Pourquoi AT&T tient-il tant à Time Warner  ?

Une opération peut en cacher une autre. Derrière l'annonce récente du projet d'acquisition de Sprint par T-Mobile, désormais entre les mains des autorités antitrust (ministère de la Justice et FCC), une autre opération géante, la fusion AT&T-Time Warner est en attente depuis plus d'un an et demi. Après le refus du Ministère de la Justice, AT&T a saisi la justice. Un juge devrait rendre son verdict courant juin. Il confirmera l'interdiction ou il autorisera l'opération, mais avec des remèdes. Mais pourquoi AT&T tient-il tant à Time Warner ?
(Crédits : RICK WILKING)

 D'abord, il peut être utile de rappeler qu'AT&T en 2013 avait cherché à acquérir... T-Mobile US. L'opération lui avait été refusée par l'administration Obama. AT&T avait compris alors qu'aucune autre opération de consolidation ne lui serait possible sur son marché domestique. Il était vain d'espérer trouver en Europe, dont les marchés sont en déflation depuis près d'une décennie, les relais de croissance que nécessitait le tassement du marché mobile américain. La Chine est fermée aux opérateurs. L'Inde a éveillé un moment l'intérêt d'AT&T. Il ne doit pas regretter d'être resté à l'écart d'un marché aujourd'hui largement déstabilisé. Dès lors, compte tenu de l'impératif de croissance qui s'applique au management d'une entreprise telle qu'AT&T, pourquoi ne pas investir dans un secteur connexe tel que l'audiovisuel ?

En octobre 2016, AT&T annonçait donc un accord pour l'acquisition de Time Warner dans une opération en cash et par échange d'actions. Cette opération est clairement plus audacieuse dans la mesure où déjà son montant est beaucoup plus élevé (85,4 milliards de dollars et 108 milliards de dollars avec la reprise de la dette) que les opérations associant AT&T et T-Mobile US, ou ce dernier et Sprint. Il s'agit d'autre part d'une fusion entre sociétés intervenant majoritairement sur des marchés différents (opération verticale) et non d'une fusion entre pairs (opération horizontale). Elle est de ce fait plus complexe dans son examen par les autorités antitrust. Et plus complexe aussi à analyser quant à ses ressorts profonds.
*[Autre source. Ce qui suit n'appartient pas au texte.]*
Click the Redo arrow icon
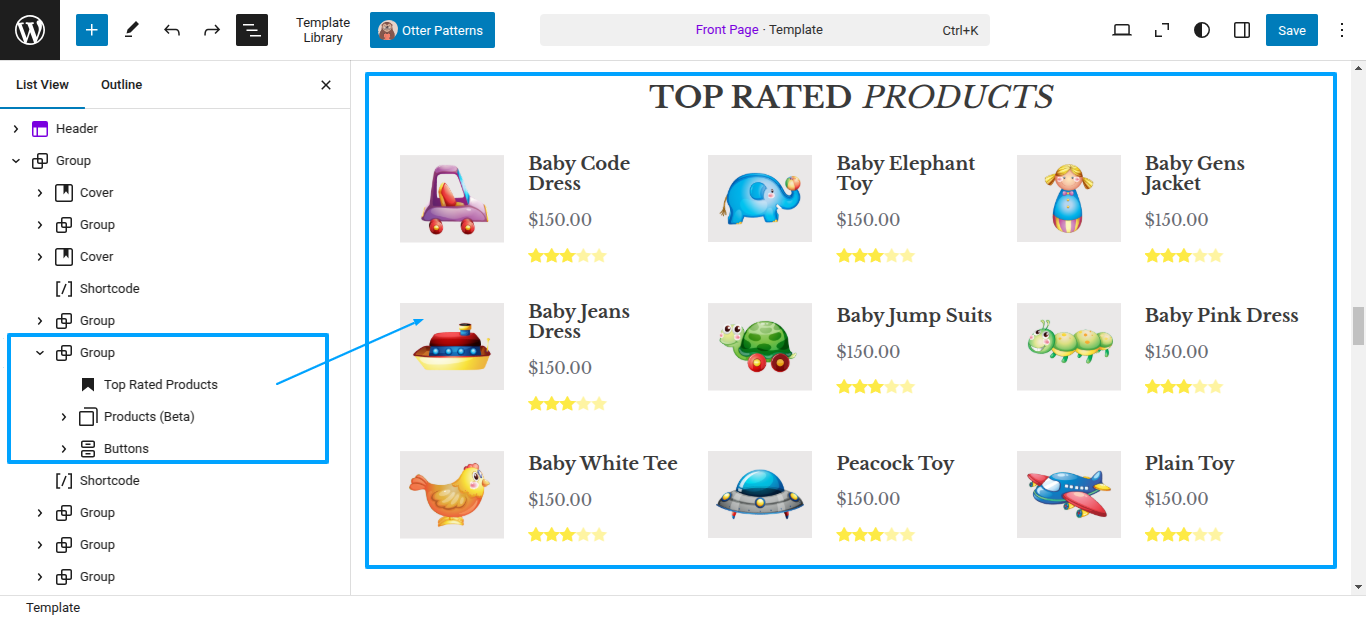This screenshot has width=1366, height=620. tap(212, 30)
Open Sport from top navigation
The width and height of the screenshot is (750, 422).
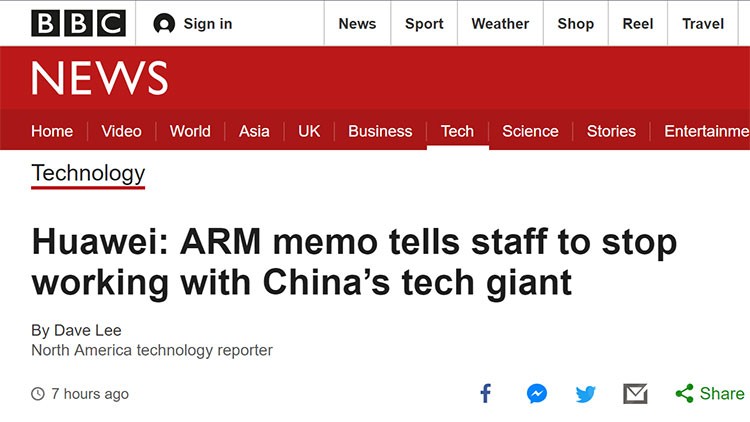[x=424, y=24]
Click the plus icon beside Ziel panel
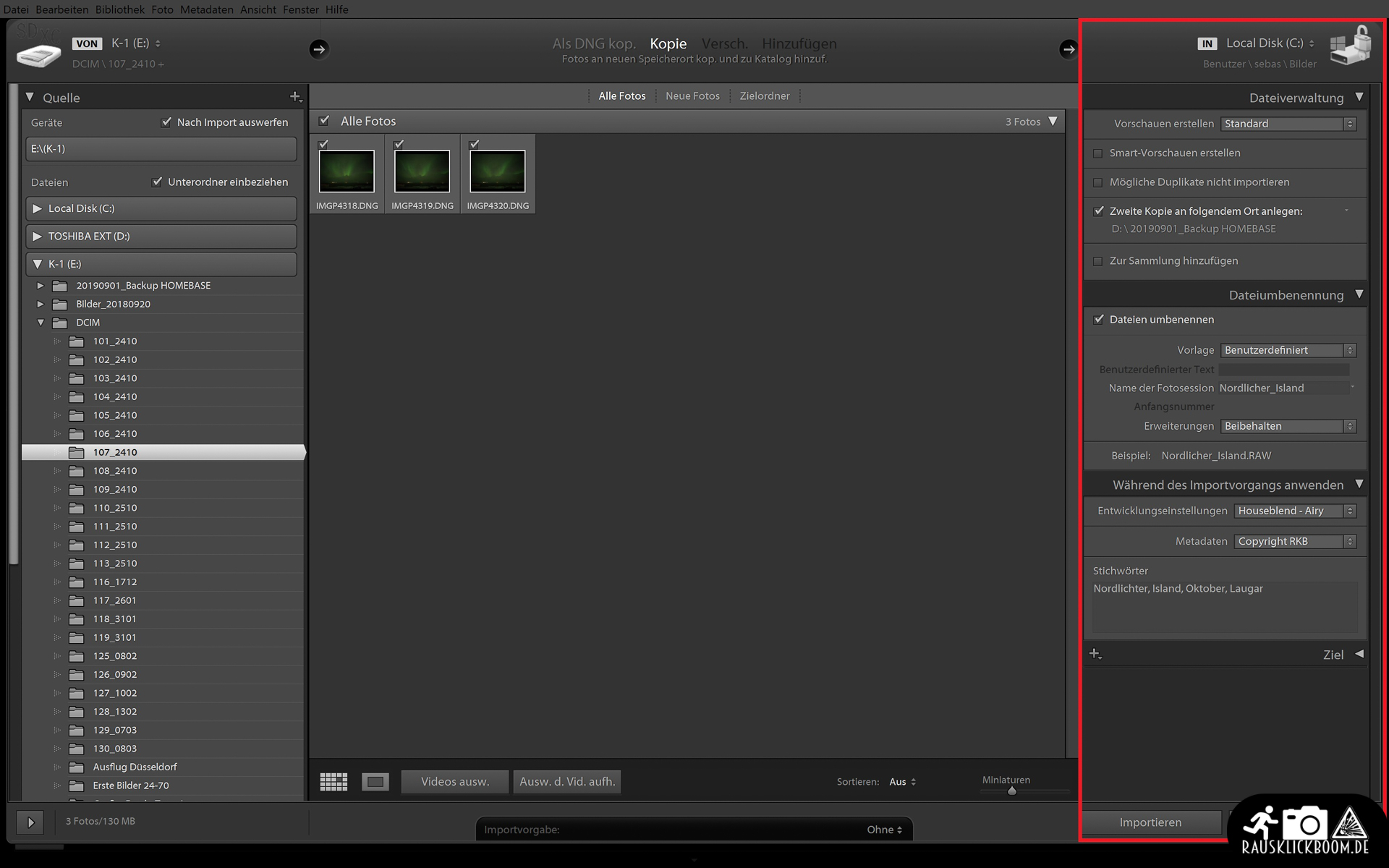Screen dimensions: 1389x868 click(x=1095, y=654)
Un impératif de croissance qui ne met pas à l'abri de l'antitrust

AT&T est le plus gros opérateur de télécommunications en revenues (160 milliards de dollars en 2017) et en valeur des États-Unis (market cap au 25/5/18 : 201 milliards de dollars), N°1 sur le marché Entreprise, N°2 sur le marché mobile (derrière Verizon ; market cap VZ : 200 milliards de dollars), N°3 sur le marché du haut débit fixe (derrière Comcast et Charter), N°1 des distributeurs de PayTV. Time Warner est l'un des principaux groupes intégrés d'Hollywood (31 milliards de dollars de revenus ; market cap : 73,7 milliards de dollars), le N°3 de l'entertainment au niveau mondial combinant les studios de cinéma (Warner Bros), le propriétaire de la chaîne premium N°1 (HBO), de CNN et de tout un ensemble de chaînes broadcast ou pour le câble (TBS).

AT&T en lançant l'opération apparaissait sûr de son acceptation. Il n'était pas sur le même marché que Time Warner, l'opération ne représenterait donc aucun risque pour l'usager. Et puis Comcast (market cap. 143 milliards de dollars), le géant du câble N° 1 du haut débit et N°2 de la distribution de PayTV n'avait-il pas pu sans trop de contraintes absorber il y a quelques années une autre star d'Hollywood, NBC Universal ?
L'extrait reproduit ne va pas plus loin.